The Statistics tab contains the following functions: Basic (statistics), Linear Regression, Cyclic Analysis, Duration Analysis, and Frequency Plot.





Basic


The Basic function computes the basic statistical values for a regular or irregular interval time series data set. The statistical and informational values displayed are:


Number of valid values
Number of missing values
Last valid value and date and time
Minimum value and date and time
Mean value
Maximum value and date and time
Accumulated value for the time series
Standard deviation
Skew coefficient
Data type ("INST-VAL", "INST-CUM", "PER-AVER", "PER-CUM")
Data Units ("ft", "cfs", etc.)


To compute the basic statistical parameters for a time series data set:


1. Choose the Statistics tab of the Math Functions screen and select the Basic type.
2. From the Selected Data Set list, select a time series data set.
The statistics are displayed for the time series data set once the data set is selected.

Linear Regression


The Linear Regression function computes the linear regression and other correlation coefficients between two time series data sets. Values in the primary time series data set and the second time series data set are matched by time to form data pairs for the correlation analysis. Missing values are ignored. Times for the two time series data sets must match exactly. The data sets may be either regular or irregular interval time series data.


The correlations statistics computed by the function are:


Number of Valid Values
Regression Constant
Regression Coefficient
Determination Coefficient
Standard Error of Regression
Adjusted Determination Coefficient
Adjusted Standard Error of Regression
The primary time series data set forms the values of the independent variable (x-values), while values of the second time series data set comprise the dependent variable (y-values). The linear regression coefficients express how values in the second data set can be derived from values in the primary data set:
TS2(t) = a + b * TS1(t)
where "a" is the regression constant and "b" the regression coefficient.
To compute the linear regression and correlation coefficients between two time series data sets:
1. Choose the Statistics tab of the Math Functions screen and select the Linear Regression type.

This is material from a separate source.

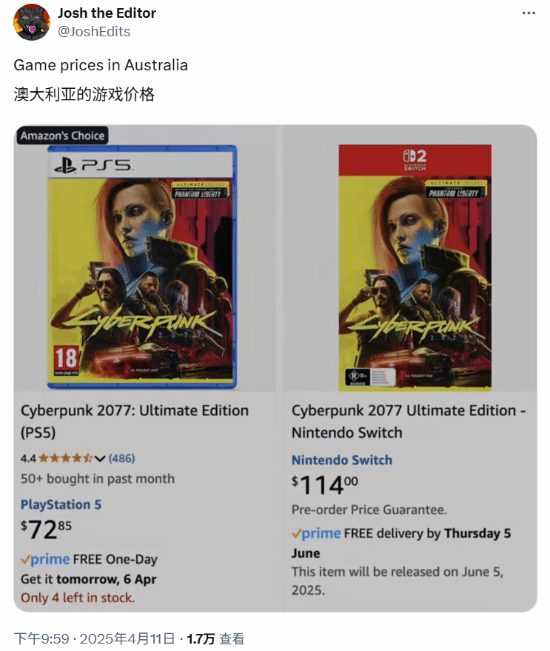Open the three-dot more options menu
This screenshot has height=651, width=550.
click(528, 13)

2. From the Selected Data Set list, select the primary time series data set for analysis. Time series values from this data set form the independent variable (x-values) of the correlation analysis.
3. From the Dependent Data Set list, select the second time series data set for analysis. Time series values from this data set will comprise the dependent variable (y-values) of the correlation analysis.

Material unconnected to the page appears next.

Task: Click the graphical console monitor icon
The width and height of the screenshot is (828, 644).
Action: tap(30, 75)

The correlation statistics are computed automatically once the two data sets are selected.

Cyclic Analysis


The Cyclic Analysis function derives a set of cyclic statistics from a regular interval time series data set. The time series data set must have a time interval of "1HOUR", "1DAY" or "1MONTH". The function sorts the time series values into statistical "bins" relevant to the time interval. Values for the 1HOUR interval data are sorted into twenty-four bins representing the hours of the day, 0100 to 2400. The 1DAY interval data is apportioned to 365 bins for the days of the year. The 1MONTH interval data is sorted into twelve bins for the months of the year.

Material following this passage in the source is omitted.